Reproduce each of the following rows word for word, keeping their order.

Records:
----

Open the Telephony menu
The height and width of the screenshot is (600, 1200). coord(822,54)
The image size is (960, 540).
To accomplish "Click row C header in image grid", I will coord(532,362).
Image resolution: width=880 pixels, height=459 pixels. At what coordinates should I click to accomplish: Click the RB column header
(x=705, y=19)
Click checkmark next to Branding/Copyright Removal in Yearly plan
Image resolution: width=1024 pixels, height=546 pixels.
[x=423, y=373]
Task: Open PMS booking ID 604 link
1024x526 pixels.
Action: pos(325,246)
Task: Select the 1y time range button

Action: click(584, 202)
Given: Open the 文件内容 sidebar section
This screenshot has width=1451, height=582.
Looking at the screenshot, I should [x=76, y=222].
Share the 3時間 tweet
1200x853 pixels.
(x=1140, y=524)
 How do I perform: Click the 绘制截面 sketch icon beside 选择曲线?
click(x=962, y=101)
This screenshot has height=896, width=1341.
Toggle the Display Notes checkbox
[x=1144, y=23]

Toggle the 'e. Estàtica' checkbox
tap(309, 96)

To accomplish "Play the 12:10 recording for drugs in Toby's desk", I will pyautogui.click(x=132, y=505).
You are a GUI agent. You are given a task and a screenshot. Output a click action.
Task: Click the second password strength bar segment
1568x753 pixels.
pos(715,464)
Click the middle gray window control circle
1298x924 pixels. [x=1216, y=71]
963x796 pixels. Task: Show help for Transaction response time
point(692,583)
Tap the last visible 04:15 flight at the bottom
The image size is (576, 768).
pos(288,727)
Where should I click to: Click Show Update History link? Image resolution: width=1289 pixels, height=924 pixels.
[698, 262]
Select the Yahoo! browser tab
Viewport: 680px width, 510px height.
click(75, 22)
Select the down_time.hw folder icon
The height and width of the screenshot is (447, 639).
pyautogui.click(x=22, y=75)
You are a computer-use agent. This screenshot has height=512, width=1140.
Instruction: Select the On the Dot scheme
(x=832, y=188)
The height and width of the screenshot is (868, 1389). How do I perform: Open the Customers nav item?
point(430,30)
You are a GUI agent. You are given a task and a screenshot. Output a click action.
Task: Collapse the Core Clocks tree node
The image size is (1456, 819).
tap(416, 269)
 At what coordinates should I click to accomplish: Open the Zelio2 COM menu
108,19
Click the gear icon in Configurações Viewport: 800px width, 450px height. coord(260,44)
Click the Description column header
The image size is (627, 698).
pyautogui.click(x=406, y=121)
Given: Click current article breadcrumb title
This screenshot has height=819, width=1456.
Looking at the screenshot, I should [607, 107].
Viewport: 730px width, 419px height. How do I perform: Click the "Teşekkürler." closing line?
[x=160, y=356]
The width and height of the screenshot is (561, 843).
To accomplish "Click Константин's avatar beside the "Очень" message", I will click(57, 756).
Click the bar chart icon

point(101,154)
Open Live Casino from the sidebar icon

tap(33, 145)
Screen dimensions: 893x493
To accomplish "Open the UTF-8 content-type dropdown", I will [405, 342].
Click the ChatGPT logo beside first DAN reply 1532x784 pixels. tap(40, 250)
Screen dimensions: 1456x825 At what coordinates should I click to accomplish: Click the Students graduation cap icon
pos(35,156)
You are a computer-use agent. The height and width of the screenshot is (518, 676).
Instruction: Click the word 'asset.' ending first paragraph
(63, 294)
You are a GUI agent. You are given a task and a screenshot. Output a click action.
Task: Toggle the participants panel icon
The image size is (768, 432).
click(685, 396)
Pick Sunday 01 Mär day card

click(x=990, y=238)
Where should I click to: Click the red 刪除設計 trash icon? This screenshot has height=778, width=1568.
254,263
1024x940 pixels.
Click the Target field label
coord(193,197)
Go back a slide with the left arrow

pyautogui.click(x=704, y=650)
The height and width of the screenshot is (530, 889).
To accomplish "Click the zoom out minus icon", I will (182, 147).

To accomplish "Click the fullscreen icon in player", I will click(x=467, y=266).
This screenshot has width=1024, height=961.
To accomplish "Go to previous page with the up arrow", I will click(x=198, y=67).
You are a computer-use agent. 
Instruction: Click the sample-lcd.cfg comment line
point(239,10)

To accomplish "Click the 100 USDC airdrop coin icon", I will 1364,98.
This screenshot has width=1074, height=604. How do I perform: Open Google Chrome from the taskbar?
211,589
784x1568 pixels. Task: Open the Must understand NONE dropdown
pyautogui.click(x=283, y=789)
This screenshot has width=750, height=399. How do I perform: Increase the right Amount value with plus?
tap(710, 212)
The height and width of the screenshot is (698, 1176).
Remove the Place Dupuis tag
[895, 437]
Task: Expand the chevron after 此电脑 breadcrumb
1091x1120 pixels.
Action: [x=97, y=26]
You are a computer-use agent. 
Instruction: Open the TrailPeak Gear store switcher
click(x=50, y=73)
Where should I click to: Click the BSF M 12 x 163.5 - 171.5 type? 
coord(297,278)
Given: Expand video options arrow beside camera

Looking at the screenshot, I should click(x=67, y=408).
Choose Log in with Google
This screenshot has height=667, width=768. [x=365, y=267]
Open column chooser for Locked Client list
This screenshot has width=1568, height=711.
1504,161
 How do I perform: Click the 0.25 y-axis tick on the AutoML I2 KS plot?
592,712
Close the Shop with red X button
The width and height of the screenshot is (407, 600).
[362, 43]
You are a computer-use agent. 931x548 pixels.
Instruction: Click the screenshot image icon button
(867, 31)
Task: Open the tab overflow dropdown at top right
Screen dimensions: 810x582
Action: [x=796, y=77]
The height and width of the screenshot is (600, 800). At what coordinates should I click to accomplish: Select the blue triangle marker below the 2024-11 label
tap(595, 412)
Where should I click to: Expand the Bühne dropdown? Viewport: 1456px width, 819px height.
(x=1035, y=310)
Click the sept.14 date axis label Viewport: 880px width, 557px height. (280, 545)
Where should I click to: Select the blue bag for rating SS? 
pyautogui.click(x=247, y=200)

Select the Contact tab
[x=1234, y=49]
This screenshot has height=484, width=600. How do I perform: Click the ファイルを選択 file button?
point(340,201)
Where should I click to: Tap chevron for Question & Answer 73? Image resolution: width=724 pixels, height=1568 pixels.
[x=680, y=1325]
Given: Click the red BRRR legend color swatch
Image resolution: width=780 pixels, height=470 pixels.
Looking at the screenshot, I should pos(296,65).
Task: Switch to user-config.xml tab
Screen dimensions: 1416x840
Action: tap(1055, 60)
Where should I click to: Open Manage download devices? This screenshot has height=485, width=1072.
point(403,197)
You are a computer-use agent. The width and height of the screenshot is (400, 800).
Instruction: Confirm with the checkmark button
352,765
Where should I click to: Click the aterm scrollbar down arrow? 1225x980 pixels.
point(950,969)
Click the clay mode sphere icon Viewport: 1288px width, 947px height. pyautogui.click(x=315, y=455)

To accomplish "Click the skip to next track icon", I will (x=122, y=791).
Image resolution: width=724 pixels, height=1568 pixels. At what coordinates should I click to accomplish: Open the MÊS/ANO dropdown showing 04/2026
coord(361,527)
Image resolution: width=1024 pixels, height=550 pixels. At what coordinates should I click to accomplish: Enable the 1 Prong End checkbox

----

• Task output:
Open the Telephony menu
The height and width of the screenshot is (600, 1200). coord(822,54)
The image size is (960, 540).
To accomplish "Click row C header in image grid", I will coord(532,362).
Image resolution: width=880 pixels, height=459 pixels. At what coordinates should I click to accomplish: Click the RB column header
(x=705, y=19)
Click checkmark next to Branding/Copyright Removal in Yearly plan
Image resolution: width=1024 pixels, height=546 pixels.
[x=423, y=373]
Task: Open PMS booking ID 604 link
1024x526 pixels.
Action: pos(325,246)
Task: Select the 1y time range button

Action: click(584, 202)
Given: Open the 文件内容 sidebar section
This screenshot has width=1451, height=582.
Looking at the screenshot, I should [x=76, y=222].
Share the 3時間 tweet
1200x853 pixels.
(x=1140, y=524)
 How do I perform: Click the 绘制截面 sketch icon beside 选择曲线?
click(x=962, y=101)
This screenshot has height=896, width=1341.
Toggle the Display Notes checkbox
[x=1144, y=23]

Toggle the 'e. Estàtica' checkbox
tap(309, 96)

To accomplish "Play the 12:10 recording for drugs in Toby's desk", I will pyautogui.click(x=132, y=505).
You are a GUI agent. You are given a task and a screenshot. Output a click action.
Task: Click the second password strength bar segment
1568x753 pixels.
pos(715,464)
Click the middle gray window control circle
1298x924 pixels. [x=1216, y=71]
963x796 pixels. Task: Show help for Transaction response time
point(692,583)
Tap the last visible 04:15 flight at the bottom
The image size is (576, 768).
pos(288,727)
Where should I click to: Click Show Update History link? Image resolution: width=1289 pixels, height=924 pixels.
[698, 262]
Select the Yahoo! browser tab
Viewport: 680px width, 510px height.
click(75, 22)
Select the down_time.hw folder icon
The height and width of the screenshot is (447, 639).
pyautogui.click(x=22, y=75)
You are a computer-use agent. This screenshot has height=512, width=1140.
Instruction: Select the On the Dot scheme
(x=832, y=188)
The height and width of the screenshot is (868, 1389). How do I perform: Open the Customers nav item?
point(430,30)
You are a GUI agent. You are given a task and a screenshot. Output a click action.
Task: Collapse the Core Clocks tree node
The image size is (1456, 819).
tap(416, 269)
 At what coordinates should I click to accomplish: Open the Zelio2 COM menu
108,19
Click the gear icon in Configurações Viewport: 800px width, 450px height. coord(260,44)
Click the Description column header
The image size is (627, 698).
pyautogui.click(x=406, y=121)
Given: Click current article breadcrumb title
This screenshot has height=819, width=1456.
Looking at the screenshot, I should [607, 107].
Viewport: 730px width, 419px height. How do I perform: Click the "Teşekkürler." closing line?
[x=160, y=356]
The width and height of the screenshot is (561, 843).
To accomplish "Click Константин's avatar beside the "Очень" message", I will click(57, 756).
Click the bar chart icon

point(101,154)
Open Live Casino from the sidebar icon

tap(33, 145)
Screen dimensions: 893x493
To accomplish "Open the UTF-8 content-type dropdown", I will [405, 342].
Click the ChatGPT logo beside first DAN reply 1532x784 pixels. tap(40, 250)
Screen dimensions: 1456x825 At what coordinates should I click to accomplish: Click the Students graduation cap icon
pos(35,156)
You are a computer-use agent. The height and width of the screenshot is (518, 676).
Instruction: Click the word 'asset.' ending first paragraph
(63, 294)
You are a GUI agent. You are given a task and a screenshot. Output a click action.
Task: Toggle the participants panel icon
The image size is (768, 432).
click(685, 396)
Pick Sunday 01 Mär day card

click(x=990, y=238)
Where should I click to: Click the red 刪除設計 trash icon? This screenshot has height=778, width=1568.
254,263
1024x940 pixels.
Click the Target field label
coord(193,197)
Go back a slide with the left arrow

pyautogui.click(x=704, y=650)
The height and width of the screenshot is (530, 889).
To accomplish "Click the zoom out minus icon", I will (182, 147).

To accomplish "Click the fullscreen icon in player", I will click(x=467, y=266).
This screenshot has width=1024, height=961.
To accomplish "Go to previous page with the up arrow", I will click(x=198, y=67).
You are a computer-use agent. 
Instruction: Click the sample-lcd.cfg comment line
point(239,10)

To accomplish "Click the 100 USDC airdrop coin icon", I will 1364,98.
This screenshot has width=1074, height=604. How do I perform: Open Google Chrome from the taskbar?
211,589
784x1568 pixels. Task: Open the Must understand NONE dropdown
pyautogui.click(x=283, y=789)
This screenshot has width=750, height=399. How do I perform: Increase the right Amount value with plus?
tap(710, 212)
The height and width of the screenshot is (698, 1176).
Remove the Place Dupuis tag
[895, 437]
Task: Expand the chevron after 此电脑 breadcrumb
1091x1120 pixels.
Action: [x=97, y=26]
You are a computer-use agent. 
Instruction: Open the TrailPeak Gear store switcher
click(x=50, y=73)
Where should I click to: Click the BSF M 12 x 163.5 - 171.5 type? 
coord(297,278)
Given: Expand video options arrow beside camera

Looking at the screenshot, I should click(x=67, y=408).
Choose Log in with Google
This screenshot has height=667, width=768. [x=365, y=267]
Open column chooser for Locked Client list
This screenshot has width=1568, height=711.
1504,161
 How do I perform: Click the 0.25 y-axis tick on the AutoML I2 KS plot?
592,712
Close the Shop with red X button
The width and height of the screenshot is (407, 600).
[362, 43]
You are a computer-use agent. 931x548 pixels.
Instruction: Click the screenshot image icon button
(867, 31)
Task: Open the tab overflow dropdown at top right
Screen dimensions: 810x582
Action: [x=796, y=77]
The height and width of the screenshot is (600, 800). At what coordinates should I click to accomplish: Select the blue triangle marker below the 2024-11 label
tap(595, 412)
Where should I click to: Expand the Bühne dropdown? Viewport: 1456px width, 819px height.
(x=1035, y=310)
Click the sept.14 date axis label Viewport: 880px width, 557px height. (280, 545)
Where should I click to: Select the blue bag for rating SS? 
pyautogui.click(x=247, y=200)

Select the Contact tab
[x=1234, y=49]
This screenshot has height=484, width=600. How do I perform: Click the ファイルを選択 file button?
point(340,201)
Where should I click to: Tap chevron for Question & Answer 73? Image resolution: width=724 pixels, height=1568 pixels.
[x=680, y=1325]
Given: Click the red BRRR legend color swatch
Image resolution: width=780 pixels, height=470 pixels.
Looking at the screenshot, I should pos(296,65).
Task: Switch to user-config.xml tab
Screen dimensions: 1416x840
Action: tap(1055, 60)
Where should I click to: Open Manage download devices? This screenshot has height=485, width=1072.
point(403,197)
You are a computer-use agent. The width and height of the screenshot is (400, 800).
Instruction: Confirm with the checkmark button
352,765
Where should I click to: Click the aterm scrollbar down arrow? 1225x980 pixels.
point(950,969)
Click the clay mode sphere icon Viewport: 1288px width, 947px height. pyautogui.click(x=315, y=455)

To accomplish "Click the skip to next track icon", I will (x=122, y=791).
Image resolution: width=724 pixels, height=1568 pixels. At what coordinates should I click to accomplish: Open the MÊS/ANO dropdown showing 04/2026
coord(361,527)
Image resolution: width=1024 pixels, height=550 pixels. At what coordinates should I click to accomplish: Enable the 1 Prong End checkbox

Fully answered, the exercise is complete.